Philip Roth : Portnoy et son complexe… du complexe et du chaud ! Chaud ! Très chaud !
Chaud ! Chaud ! Et corsé aussi que ce roman : Portnoy et son complexe écrit par Philip Roth à la fin des années 60 et paru chez Gallimard en 1973. Là toutefois s'arrête l'allusion à ce très bel été que je passe en Corse… je ne voudrais pas confondre deux choses assez incomparables… Quoique ! Voilà deux jours, j'étais prise dans l'évacuation de la vallée de la Gravone alors en proie aux flammes de l'incendie qui a ravagé la plaine de Péri, dans l'arrière-pays d'Ajaccio. Mais laissons-là les malheureuses histoires de feu en Corse pour se pencher sur celles, bien plus drolatiques, d'Alexander Portnoy, un héros tout feu tout flamme !

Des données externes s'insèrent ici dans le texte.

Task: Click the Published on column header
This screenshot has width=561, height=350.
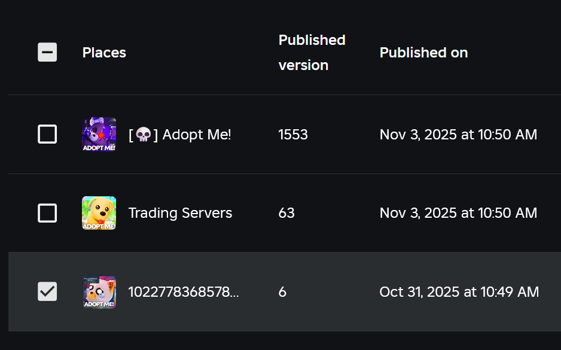Action: (x=423, y=53)
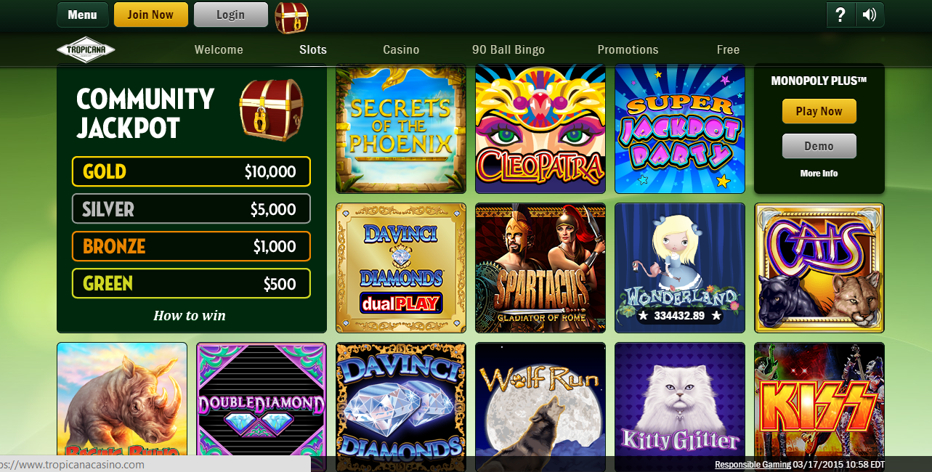Click the Login button

pyautogui.click(x=230, y=15)
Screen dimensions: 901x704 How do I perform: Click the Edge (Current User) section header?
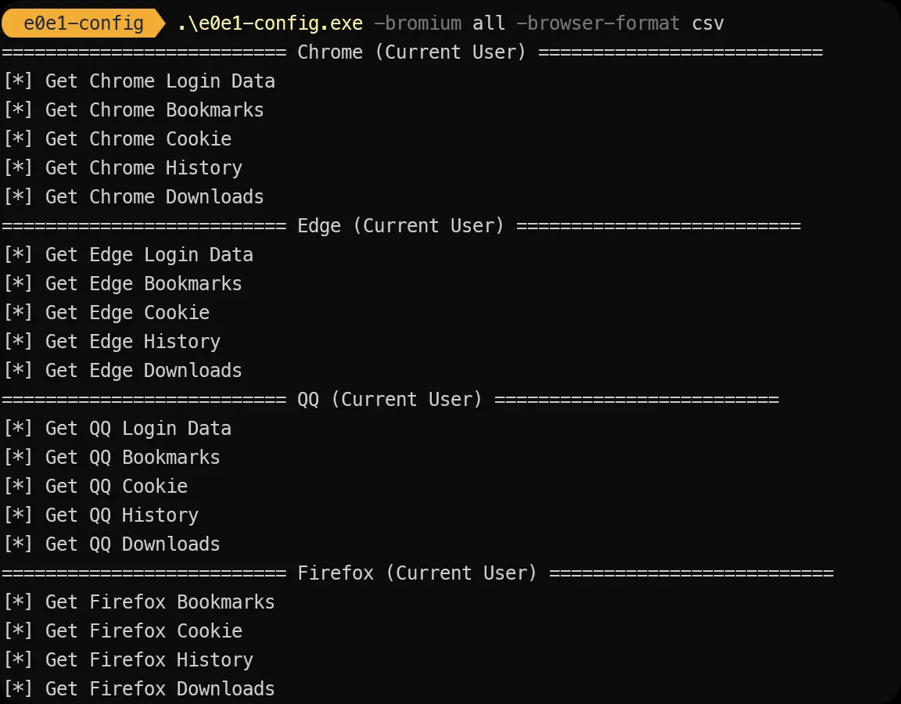pos(400,226)
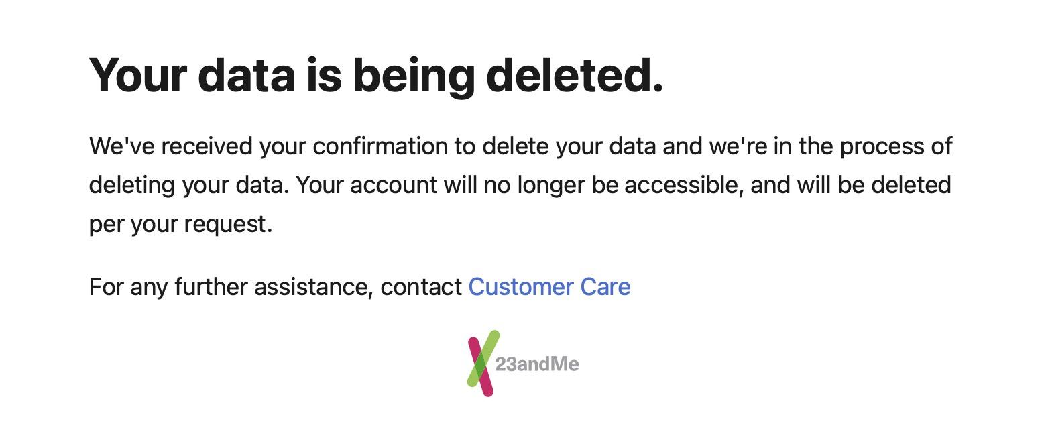This screenshot has height=444, width=1046.
Task: Click "We've received" at the paragraph start
Action: pos(171,146)
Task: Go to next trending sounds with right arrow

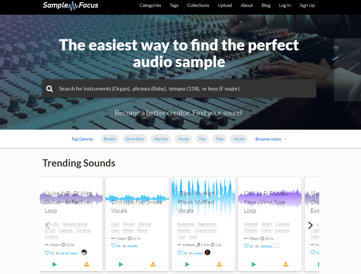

C'est dans le quartier israélite de Newark, à l'aube des années 40, que débute la vie du jeune Alex, élevé par des parents très stricts sur le plan des principes de la tradition juive américaine. Elève brillant et soucieux de satisfaire tout le monde, Alexander Portnoy commence à se révolter contre sa famille et sa religion au moment de l'adolescence. En effet, brimé par les tabous et les interdits, notre héros, dans le secret, développe toutes sortes d'obsessions sexuelles. Vers 13 ans, il découvre les joies de la masturbation et s'y adonne… 4 à 6 fois par jour – fichtre - en variant les lieux et les sujets d'excitation : tantôt il jouit dans le soutien-gorge de sa sœur Hannah, tantôt dans un morceau de foie cru, tantôt dans la salle de bain, tantôt dans un autobus… tout est à peu près bon et susceptible d'envoyer notre héros au septième ciel en moins de deux minutes. Plus tard, Portnoy découvrira les attraits du sexe avec les femmes et ne manquera pas de le pratiquer, là encore, en divers lieux, avec diverses partenaires, suivant diverses pratiques toutes plus libres les unes que les autres. Cependant, par devant, Monsieur Portnoy est un homme parfaitement respectable, animé d'idéaux humanitaires et socialistes, et en tant que membre de la commission pour la ville de New York, il traite avec beaucoup de conviction les dossiers dont il a la charge : éclaircir les affaires de corruption, venir en aide à des familles démunies, régler des conflits basés sur la discrimination, etc… Mais, cet homme brillant est lui-même en total conflit avec ses racines et leurs principes. Il refuse d'épouser une femme juive, de fonder une famille, de transmettre la judaïcité…tout entier à ses obsessions et à ses aventures avec des femmes goys.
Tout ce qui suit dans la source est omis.